In business I've learned that proper implementation of systems and processes is critical for sustaining efficiency and success. The same can be said of various disciplines, rituals, and traditions when it comes to walking the path of devotion to the Supreme.
This came up for me during a recent family talk when my uncle, a Christian, was expressing his concern about people (children and adults alike) being on their cell phones in the sanctuary; even during service. Now, most of us have dealt with people who are sticklers about rules, even if the rule doesn't really matter. But I sensed energetically that his complaint was coming from Heart, not from mental rigidity.
He went on to say that, before cell phones, folks went to church perfectly fine knowing their answering machines would store messages for them. He felt that a rule about not using cellulars in their church was in order. He's not wrong.
Sure, we're accustomed to having our tech gadgets with us at all times but, if you claim to be a devotee of Christ, can't you dedicate your attention to him for at least a couple of hours? "In honor of God, don't use cell phones in the sanctuary," this is a good disciplinary rule.
In 2014, I was blessed to participate in my first Maha Shivaratri holy-day celebration at Shiva Mandir. (It was amazing, by the way!) When it came time to offer flowers to Shiva, I was seen sniffing mine and was politely informed that it was no longer good for offering; to drop it on the ground and get a different one.
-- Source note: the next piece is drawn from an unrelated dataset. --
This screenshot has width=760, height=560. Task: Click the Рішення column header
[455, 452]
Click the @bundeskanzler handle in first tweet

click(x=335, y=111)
I followed the instruction in humility. Would you bake a cake for someone and cut a piece out for yourself before giving it to them as a gift? Respect. Plain and simple.
As I offered the next flowers - ones I made sure not to smell - I became more conscious of Shiva's holiness. I was more aware of what we were there for; to honor God, not to enjoy some personal pleasantry. (Though, again, I can't say enough how enjoyable that night turned out to be!) It was not my flower to sniff. It was dedicated to Shiva. I understood and honored that along with the rest of the ceremonial rituals I took part in that night.
Adherence to the rituals according to tradition served to deepen my connection with the One we were there to glorify. I'm so glad they didn't let me slide simply because I was new to that type of ceremony.
Don't get trapped in rituals for rituals sake, but respect the reasons behind why certain rules are in place. Let's appreciate when brothers and sisters on our same path help to correct us. If a path turns out not to be for you, that's fine; but when you choose devotion, be humble enough to honor the One you're devoted to in all your ways as much as you can.